Improve accuracy of the Spacy model

So, I have trained the 'en_core_web_md' model of Spacy to identify diseases and named this new entity "MEDICAL". (I have used 500 sentences having diseases mentioned in it.)
The steps I performed to train Spacy are mentioned below,

  1. prodigy dataset medical_entity "Seed terms for MEDICAL label"

  2. prodigy terms.teach medical_entity en_core_web_md --seeds "cough, allergy, asthma, constipation, dehydration"

  3. prodigy medical_entity med_patterns.jsonl --label MEDICAL

  4. less med_patterns.jsonl

  5. prodigy ner.manual medical_entity en_core_web_md med_test2.jsonl --label MEDICAL
    (med_test2.jsonl contains 500 sentences with medical entities)

  6. prodigy ner.make-gold medical_entity en_core_web_md "suffering" --api twitter --label MEDICAL,PERSON,ORG,LOC,DATE,NORP -U

  7. prodigy ner.batch-train medical_entity en_core_web_md --output with-medical-model --label MEDICAL,PERSON,ORG,LOC,DATE,NORP --eval-split 0.2 --n-iter 6 --batch-size 8 --no-missing

The batch-train command calculates a 57 % accuracy and does not mark diseases accurately when I perform prodigy ner.print-stream with-medical-model "suffering" --api twitter.

Is less data the reason behind this ? or I have made some mistakes in the above steps ?

I also want to understand how Spacy predicts entities. If I train Spacy with diseases like cancer, cold, fever etc, how will it predict the untrained diseases ? (based on the context information in the sentence ?)
For example , If my model is trained with thousands of sentences with thousands of diseases present in it, will the model predict any new untrained diseases ? If yes, how ?

Hi @ameyn21,

I can't comment on all of your spaCy steps, but I think you don't have enough data for what you're trying to do.

If you're training a new entity type, I recommend checking out the flowchart that @ines put together. You can find it here: Annotation Flowchart: Named Entity Recognition

The first item on the flowchart says if you don't have > 1000 items, gather more data :slight_smile:

Thanks @justindujardin. I think thats the only problem.
But I also want to know how Spacy's NER works internally. How does it predict entities?

@ameyn21 If you want the full in-depth explanation of the current NER model implementation, this video by @honnibal should be helpful:

The short and simplified version is: based on the very local context of the surrounding words, the model predicts whether a sequence of tokens is an entity. The prediction is made using the weights you've trained on your data, so the data should be representatitve of what the model will see at runtime. This allows it to generalise predict entities that it hasn't seen during training.

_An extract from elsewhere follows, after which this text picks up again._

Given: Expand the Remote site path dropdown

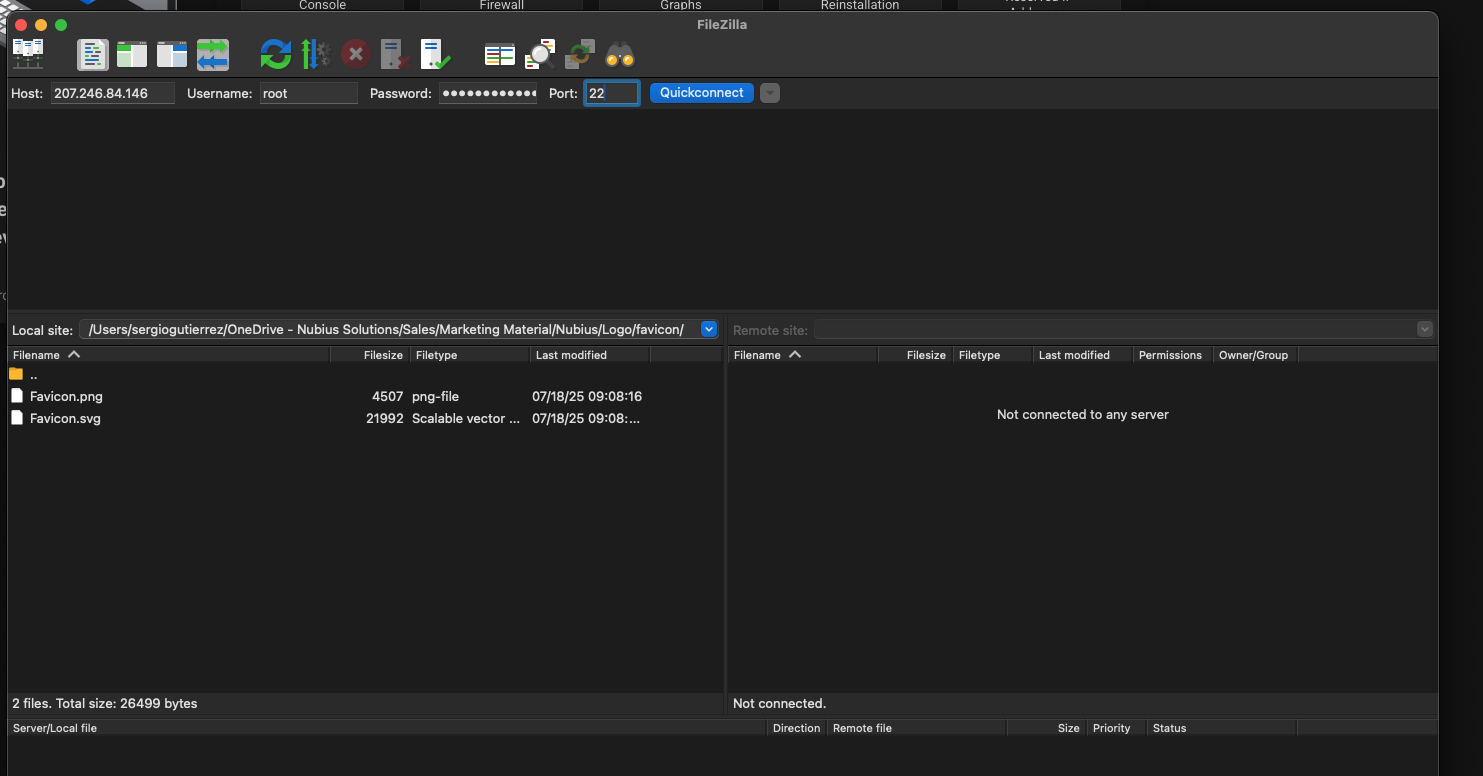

Your workflow looks fine and you seem to be doing everything right: you're including the entity types that the model previously got right and you're training with --no-missing. However, I think I might know what the problem is:

For both annotation runs, you're saving the data to the same dataset (medical_entity) and then training with --no-missing on the set containing all annotations. So your dataset contains two types of annotations: the ones with all labels created with ner.make-gold and the ones where you only labelled MEDICAL. Since you're training with --no-missing, all tokens that are not annotated will be treated as "outside an entity", which makes sense for the second portion of the data. But for the first portion of the data where you only annotated MEDICAL, this is problematic, because that data might very well contain persons or organisations.

So bascially, during training, your model sees a bunch of examples where things like person names are labelled PERSON, and a bunch of examples where very similar spans are supposed to be not an entity. It then tries to make sense of that and train weights to represent this, which is pretty difficult and will likely fail. And then you're also evaluating on a portion of that shuffled data where sometimes a span is labelled (because it's from the second annotation run) and sometimes it's not (because it's from the first). This likely explains the bad accuracy you're seeing.

Thanks @ines !

That explains my problem. I will collect more data and train the model more accurately.